[[ Data for review open ]]

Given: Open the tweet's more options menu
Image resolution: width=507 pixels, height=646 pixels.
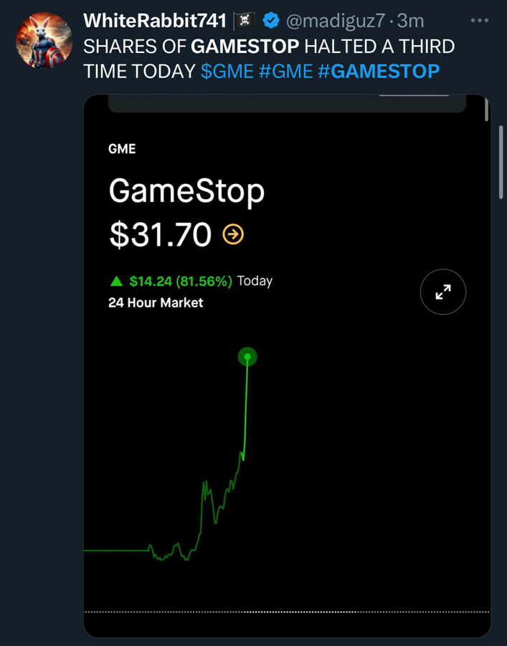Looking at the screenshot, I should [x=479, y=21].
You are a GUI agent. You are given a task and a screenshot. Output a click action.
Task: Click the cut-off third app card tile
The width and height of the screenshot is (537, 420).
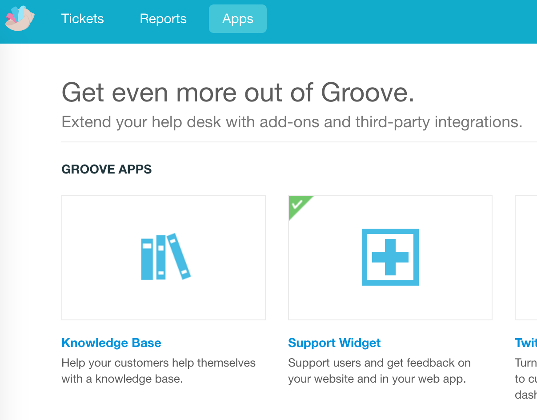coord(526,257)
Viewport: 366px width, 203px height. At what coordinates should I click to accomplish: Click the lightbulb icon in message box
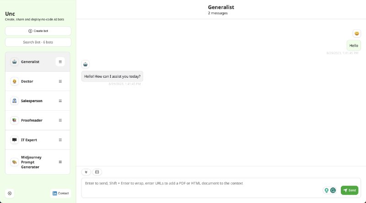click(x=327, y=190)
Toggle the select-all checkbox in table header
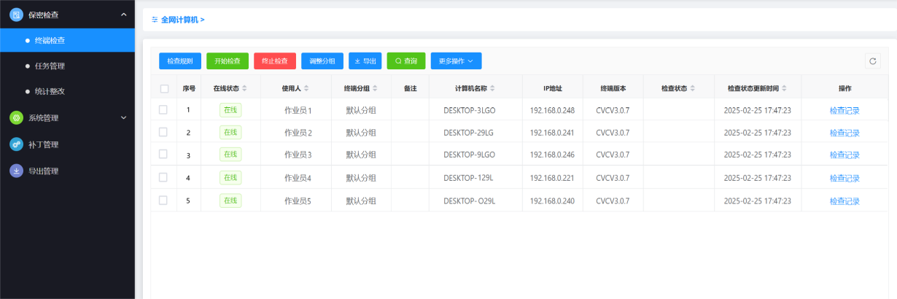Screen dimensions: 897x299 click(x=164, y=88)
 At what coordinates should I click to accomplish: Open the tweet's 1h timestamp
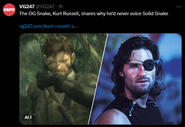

[[ Data for review closed ]]

## Task brief
The records above need to be restated word for word, with the pictures left out.

## Answer space
Given: Open the tweet's more options menu
Image resolution: width=507 pixels, height=646 pixels.
Looking at the screenshot, I should [x=479, y=21].
You are a GUI agent. You are given a task and a screenshot. Output a click action.
Task: Click the cut-off third app card tile
The width and height of the screenshot is (537, 420).
coord(526,257)
Viewport: 366px width, 203px height. At what coordinates should I click to accomplish: Click the lightbulb icon in message box
click(x=327, y=190)
Toggle the select-all checkbox in table header
Screen dimensions: 897x299 click(x=164, y=88)
 At what coordinates should I click to accomplish: Open the tweet's 1h timestamp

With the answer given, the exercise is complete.